= Work to complete =
Render the entries below as a numbered list, from the line containing "is (1440, 2560)." through the line containing "Image resolution: width=1024", inclusive, with blank lines omitted.

(Stored data entries)

•••••

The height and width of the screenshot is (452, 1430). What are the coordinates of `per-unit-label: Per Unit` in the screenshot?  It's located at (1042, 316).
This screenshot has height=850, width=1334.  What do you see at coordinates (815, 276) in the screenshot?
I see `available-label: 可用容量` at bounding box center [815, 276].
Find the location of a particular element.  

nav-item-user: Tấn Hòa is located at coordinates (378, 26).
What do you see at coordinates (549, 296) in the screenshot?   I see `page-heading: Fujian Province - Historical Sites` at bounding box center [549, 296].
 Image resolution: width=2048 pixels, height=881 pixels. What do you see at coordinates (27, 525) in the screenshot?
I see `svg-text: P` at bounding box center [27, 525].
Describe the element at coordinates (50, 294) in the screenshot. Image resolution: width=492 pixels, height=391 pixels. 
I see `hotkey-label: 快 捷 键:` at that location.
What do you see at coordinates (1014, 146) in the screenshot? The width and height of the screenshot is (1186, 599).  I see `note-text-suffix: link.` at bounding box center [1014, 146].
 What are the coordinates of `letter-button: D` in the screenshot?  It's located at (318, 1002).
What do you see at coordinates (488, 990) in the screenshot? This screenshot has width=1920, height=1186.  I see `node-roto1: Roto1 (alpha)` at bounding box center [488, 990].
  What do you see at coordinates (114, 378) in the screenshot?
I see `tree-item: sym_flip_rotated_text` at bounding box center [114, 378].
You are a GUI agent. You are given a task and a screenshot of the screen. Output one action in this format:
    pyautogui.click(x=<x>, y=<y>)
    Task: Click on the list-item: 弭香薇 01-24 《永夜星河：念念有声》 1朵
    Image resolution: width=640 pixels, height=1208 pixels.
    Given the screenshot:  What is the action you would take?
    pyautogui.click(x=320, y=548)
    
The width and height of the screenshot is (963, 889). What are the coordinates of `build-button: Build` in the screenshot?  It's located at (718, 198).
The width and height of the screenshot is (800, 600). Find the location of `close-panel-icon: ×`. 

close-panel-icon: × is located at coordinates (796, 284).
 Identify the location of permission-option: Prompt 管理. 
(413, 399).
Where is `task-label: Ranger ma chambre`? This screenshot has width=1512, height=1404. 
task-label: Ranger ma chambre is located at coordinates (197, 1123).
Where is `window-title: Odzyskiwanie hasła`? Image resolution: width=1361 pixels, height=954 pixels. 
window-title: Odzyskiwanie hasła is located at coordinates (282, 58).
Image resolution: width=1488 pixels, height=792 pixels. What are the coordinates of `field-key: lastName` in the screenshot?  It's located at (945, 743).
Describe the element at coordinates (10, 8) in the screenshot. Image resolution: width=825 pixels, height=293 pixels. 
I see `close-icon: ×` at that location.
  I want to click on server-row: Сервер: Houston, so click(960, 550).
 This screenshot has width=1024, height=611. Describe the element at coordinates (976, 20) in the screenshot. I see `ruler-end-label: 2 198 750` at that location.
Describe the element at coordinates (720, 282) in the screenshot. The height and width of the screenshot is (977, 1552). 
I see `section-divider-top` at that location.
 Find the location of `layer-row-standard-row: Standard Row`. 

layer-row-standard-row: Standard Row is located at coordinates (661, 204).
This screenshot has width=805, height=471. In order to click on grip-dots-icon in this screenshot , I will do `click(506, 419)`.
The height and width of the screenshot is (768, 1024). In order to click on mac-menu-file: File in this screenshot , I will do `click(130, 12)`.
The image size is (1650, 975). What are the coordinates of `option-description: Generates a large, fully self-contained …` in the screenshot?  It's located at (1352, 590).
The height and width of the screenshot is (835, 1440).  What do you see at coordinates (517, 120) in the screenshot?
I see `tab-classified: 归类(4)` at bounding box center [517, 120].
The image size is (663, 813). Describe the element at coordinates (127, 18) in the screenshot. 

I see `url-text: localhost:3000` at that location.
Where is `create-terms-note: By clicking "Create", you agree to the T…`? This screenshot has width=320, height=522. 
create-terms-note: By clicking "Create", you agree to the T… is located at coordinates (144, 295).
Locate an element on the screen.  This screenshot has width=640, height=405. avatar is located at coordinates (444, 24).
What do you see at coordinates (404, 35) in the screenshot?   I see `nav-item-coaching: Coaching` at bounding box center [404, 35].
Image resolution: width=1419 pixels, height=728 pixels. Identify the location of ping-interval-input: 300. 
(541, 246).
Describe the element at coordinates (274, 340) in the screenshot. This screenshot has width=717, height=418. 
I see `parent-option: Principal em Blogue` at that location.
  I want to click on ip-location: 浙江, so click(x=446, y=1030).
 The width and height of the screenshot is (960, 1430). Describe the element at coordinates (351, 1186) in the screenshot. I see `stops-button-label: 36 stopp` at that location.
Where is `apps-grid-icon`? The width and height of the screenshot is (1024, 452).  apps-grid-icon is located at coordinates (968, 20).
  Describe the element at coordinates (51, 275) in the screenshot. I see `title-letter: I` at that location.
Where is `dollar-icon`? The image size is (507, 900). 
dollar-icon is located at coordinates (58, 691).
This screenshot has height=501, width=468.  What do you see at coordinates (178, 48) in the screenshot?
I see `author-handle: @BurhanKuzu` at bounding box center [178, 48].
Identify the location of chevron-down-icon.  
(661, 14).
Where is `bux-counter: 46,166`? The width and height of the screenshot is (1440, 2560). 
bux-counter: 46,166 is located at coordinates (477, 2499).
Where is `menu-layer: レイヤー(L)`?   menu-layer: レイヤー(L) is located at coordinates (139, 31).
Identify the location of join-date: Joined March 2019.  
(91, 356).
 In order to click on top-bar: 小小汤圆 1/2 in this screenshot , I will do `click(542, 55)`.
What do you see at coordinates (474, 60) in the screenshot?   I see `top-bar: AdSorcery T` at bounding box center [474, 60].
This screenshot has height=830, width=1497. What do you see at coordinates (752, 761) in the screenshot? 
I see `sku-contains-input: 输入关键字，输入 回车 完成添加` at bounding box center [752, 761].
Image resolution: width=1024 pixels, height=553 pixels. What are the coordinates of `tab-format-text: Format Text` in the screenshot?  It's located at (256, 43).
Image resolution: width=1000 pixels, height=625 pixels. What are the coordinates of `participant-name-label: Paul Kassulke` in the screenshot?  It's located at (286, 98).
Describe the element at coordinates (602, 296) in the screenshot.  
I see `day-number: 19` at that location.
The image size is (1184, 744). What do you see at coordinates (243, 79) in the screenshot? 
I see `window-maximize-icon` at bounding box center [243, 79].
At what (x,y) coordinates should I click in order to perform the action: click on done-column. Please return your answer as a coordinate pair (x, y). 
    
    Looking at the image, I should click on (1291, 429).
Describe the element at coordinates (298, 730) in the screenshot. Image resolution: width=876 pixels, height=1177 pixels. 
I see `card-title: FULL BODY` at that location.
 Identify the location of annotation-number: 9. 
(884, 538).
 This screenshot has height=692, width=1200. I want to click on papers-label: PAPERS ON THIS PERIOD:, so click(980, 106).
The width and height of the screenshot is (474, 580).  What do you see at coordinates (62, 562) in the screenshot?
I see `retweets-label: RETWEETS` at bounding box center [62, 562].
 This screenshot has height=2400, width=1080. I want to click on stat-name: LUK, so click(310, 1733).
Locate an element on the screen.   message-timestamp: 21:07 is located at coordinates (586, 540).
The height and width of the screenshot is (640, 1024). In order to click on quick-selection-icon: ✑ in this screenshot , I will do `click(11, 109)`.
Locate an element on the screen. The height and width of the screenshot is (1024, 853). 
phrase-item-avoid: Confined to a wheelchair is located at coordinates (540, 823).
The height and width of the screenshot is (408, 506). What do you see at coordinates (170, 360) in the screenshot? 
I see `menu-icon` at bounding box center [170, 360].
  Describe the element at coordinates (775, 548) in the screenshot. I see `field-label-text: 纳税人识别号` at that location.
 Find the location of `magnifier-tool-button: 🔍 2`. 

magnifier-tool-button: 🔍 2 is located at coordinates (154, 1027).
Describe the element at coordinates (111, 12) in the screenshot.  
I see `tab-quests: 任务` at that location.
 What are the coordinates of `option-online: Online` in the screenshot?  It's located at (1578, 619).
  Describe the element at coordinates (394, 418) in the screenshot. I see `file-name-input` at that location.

•••••

= Problem solution =
1. Where is `bux-counter: 46,166`? The width and height of the screenshot is (1440, 2560). 
2. bux-counter: 46,166 is located at coordinates (477, 2499).
3. Where is `menu-layer: レイヤー(L)`?   menu-layer: レイヤー(L) is located at coordinates (139, 31).
4. Identify the location of join-date: Joined March 2019.  
5. (91, 356).
6.  In order to click on top-bar: 小小汤圆 1/2 in this screenshot , I will do `click(542, 55)`.
7. What do you see at coordinates (474, 60) in the screenshot?   I see `top-bar: AdSorcery T` at bounding box center [474, 60].
8. This screenshot has height=830, width=1497. What do you see at coordinates (752, 761) in the screenshot? 
9. I see `sku-contains-input: 输入关键字，输入 回车 完成添加` at bounding box center [752, 761].
10. Image resolution: width=1024 pixels, height=553 pixels. What are the coordinates of `tab-format-text: Format Text` in the screenshot?  It's located at (256, 43).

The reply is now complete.